# Interface tool for Ipconfig (WinXP)



## lotuseclat79 (Sep 12, 2003)

Expedite TCP/IP troubleshooting with this handy tool
The Windows XP IP Configuration Tool
Description:
When you're troubleshooting TCP/IP connectivity problems, the Ipconfig command can be a handy tool. But using it on the command line is more work than it should be. Here's a simple interface that makes Ipconfig--and its eight switches--much easier to run.
http://techrepublic.com.com/5138-1035-5236364.html?tag=nl.e138
Download WinXP_IpconfigTool.zip (46.8KB)
http://techrepublic.com.com/5139-1035-5236364.html
Click on the here link.

-- Tom


----------



## Squashman (Apr 4, 2003)

I believe the old WNTIPCFG utility works on XP as well. It doesn't work on Vista unfortunately. I can't seem to find the download on the Microsoft site. I just downloaded it a couple of weeks ago.


----------



## JohnWill (Oct 19, 2002)

Try this link to WINNTCFG. Seems to work OK on XP-Pro.


----------



## Squashman (Apr 4, 2003)

Thanks Johnwill.
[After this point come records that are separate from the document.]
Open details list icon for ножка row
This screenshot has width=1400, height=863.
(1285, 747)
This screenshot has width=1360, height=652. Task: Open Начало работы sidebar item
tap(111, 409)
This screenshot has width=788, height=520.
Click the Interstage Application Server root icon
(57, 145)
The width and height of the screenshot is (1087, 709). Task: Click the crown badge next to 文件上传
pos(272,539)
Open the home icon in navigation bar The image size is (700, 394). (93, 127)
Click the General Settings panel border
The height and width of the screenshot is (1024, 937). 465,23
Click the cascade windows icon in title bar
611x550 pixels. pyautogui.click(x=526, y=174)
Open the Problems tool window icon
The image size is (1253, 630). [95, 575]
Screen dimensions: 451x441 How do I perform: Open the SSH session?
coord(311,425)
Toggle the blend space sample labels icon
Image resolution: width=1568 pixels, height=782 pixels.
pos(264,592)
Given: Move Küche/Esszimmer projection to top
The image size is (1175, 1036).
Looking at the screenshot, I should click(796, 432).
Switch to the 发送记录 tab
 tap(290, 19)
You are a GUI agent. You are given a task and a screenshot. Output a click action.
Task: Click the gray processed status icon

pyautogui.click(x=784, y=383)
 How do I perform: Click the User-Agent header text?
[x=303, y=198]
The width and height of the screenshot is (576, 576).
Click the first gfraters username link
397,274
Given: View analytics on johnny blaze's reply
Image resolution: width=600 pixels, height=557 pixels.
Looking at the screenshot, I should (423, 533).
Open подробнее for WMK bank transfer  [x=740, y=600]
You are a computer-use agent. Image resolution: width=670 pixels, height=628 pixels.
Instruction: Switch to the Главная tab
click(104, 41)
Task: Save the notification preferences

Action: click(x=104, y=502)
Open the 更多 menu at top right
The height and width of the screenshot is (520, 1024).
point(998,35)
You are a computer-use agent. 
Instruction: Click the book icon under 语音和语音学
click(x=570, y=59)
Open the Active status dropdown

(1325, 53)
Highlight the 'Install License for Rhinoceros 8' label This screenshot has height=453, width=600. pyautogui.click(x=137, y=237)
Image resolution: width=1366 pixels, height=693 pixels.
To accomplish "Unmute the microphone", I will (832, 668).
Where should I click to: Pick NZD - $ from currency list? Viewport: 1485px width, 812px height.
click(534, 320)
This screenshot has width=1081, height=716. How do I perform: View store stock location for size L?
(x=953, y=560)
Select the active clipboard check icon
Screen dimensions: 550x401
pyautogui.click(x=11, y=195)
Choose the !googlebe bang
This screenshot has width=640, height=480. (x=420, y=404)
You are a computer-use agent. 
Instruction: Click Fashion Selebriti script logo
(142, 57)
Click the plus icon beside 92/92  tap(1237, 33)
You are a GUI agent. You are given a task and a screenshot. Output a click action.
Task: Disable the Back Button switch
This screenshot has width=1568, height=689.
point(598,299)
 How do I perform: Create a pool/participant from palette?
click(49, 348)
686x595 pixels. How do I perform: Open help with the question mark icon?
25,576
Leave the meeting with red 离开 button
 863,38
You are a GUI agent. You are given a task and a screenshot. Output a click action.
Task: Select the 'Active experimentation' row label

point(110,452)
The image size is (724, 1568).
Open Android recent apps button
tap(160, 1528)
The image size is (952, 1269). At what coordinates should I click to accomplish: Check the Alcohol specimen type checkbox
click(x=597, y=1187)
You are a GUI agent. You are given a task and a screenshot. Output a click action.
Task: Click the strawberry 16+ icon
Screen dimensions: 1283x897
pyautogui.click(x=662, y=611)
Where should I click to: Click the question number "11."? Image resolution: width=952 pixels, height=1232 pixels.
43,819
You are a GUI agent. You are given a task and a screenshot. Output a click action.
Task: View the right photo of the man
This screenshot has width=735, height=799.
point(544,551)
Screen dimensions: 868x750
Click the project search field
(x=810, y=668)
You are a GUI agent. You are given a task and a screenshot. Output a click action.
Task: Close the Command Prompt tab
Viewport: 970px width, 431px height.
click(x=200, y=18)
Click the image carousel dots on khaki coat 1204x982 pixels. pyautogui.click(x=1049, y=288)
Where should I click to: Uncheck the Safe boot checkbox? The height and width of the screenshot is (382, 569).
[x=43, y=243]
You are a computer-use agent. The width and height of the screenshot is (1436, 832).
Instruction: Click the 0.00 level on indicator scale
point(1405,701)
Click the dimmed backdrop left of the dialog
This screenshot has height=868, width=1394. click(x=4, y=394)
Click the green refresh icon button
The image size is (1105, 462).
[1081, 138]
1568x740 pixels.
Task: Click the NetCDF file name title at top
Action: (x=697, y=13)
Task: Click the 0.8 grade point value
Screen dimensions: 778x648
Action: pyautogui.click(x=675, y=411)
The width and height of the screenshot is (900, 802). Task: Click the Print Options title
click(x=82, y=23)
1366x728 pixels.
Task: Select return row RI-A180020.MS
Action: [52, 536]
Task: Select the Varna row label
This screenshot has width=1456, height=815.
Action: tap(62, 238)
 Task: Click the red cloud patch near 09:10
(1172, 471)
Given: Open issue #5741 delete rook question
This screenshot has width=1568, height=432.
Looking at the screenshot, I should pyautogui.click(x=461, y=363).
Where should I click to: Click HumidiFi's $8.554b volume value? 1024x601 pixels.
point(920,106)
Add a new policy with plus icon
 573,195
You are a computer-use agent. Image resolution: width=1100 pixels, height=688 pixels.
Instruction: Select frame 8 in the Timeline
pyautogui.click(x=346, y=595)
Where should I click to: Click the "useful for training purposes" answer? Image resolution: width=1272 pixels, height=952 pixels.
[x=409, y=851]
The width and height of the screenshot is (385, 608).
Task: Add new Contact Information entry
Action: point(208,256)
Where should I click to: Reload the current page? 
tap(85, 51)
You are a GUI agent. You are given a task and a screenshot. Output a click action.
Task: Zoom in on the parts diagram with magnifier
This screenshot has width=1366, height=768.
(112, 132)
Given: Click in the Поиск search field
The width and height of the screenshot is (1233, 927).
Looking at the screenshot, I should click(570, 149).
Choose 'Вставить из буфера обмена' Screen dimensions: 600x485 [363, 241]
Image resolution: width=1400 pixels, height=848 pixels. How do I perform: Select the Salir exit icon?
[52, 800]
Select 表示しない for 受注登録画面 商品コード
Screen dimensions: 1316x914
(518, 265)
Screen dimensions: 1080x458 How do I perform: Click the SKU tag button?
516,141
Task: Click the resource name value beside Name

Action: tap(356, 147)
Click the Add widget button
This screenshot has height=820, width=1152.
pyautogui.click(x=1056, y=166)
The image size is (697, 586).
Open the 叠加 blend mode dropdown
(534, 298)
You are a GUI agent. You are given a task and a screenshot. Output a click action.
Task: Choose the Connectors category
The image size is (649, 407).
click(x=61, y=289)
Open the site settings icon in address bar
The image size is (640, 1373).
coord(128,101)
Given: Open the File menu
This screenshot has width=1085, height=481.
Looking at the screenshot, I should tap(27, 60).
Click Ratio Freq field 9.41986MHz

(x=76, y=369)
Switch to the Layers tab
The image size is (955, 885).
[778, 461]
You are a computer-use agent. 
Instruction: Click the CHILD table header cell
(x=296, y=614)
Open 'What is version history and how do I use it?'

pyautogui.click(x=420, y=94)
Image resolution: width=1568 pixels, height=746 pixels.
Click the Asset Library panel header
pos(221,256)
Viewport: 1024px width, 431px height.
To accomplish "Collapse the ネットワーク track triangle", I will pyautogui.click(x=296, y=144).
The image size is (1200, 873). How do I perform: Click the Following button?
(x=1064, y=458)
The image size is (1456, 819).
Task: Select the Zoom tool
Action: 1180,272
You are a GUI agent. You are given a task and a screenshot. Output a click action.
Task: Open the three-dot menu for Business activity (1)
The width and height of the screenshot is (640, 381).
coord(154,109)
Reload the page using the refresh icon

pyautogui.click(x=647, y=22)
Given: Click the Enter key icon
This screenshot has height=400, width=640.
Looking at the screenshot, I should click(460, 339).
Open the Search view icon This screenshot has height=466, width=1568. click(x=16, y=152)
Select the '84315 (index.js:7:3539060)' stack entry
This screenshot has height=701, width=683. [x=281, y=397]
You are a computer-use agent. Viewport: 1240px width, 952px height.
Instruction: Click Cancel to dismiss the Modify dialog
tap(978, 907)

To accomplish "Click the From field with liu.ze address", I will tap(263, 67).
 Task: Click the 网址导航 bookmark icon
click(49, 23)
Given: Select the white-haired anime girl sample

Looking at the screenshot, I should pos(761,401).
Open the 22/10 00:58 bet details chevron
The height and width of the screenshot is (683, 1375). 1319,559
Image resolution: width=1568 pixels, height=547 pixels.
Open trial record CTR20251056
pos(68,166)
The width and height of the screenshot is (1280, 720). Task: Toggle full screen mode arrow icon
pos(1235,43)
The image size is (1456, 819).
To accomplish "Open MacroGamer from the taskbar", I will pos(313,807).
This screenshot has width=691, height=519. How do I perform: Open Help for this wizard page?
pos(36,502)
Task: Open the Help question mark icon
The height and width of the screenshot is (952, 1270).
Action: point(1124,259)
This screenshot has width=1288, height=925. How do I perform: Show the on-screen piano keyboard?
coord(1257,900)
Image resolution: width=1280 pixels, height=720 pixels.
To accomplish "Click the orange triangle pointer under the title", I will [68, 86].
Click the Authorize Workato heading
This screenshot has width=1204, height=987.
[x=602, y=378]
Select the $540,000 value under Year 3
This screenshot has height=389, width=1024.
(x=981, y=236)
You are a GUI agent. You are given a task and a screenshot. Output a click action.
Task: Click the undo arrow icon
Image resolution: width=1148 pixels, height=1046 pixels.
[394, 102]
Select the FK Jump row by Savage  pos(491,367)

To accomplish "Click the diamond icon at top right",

This is one of the few times Google failed me.


----------



## JohnWill (Oct 19, 2002)

Google got me to Microsoft, then I just searched there.


----------



## HandleX (Mar 18, 2006)

wow good utility.


----------



## JohnWill (Oct 19, 2002)

It's a throwback to W98.  Even though I have it, I always just fire up IPCONFIG.


----------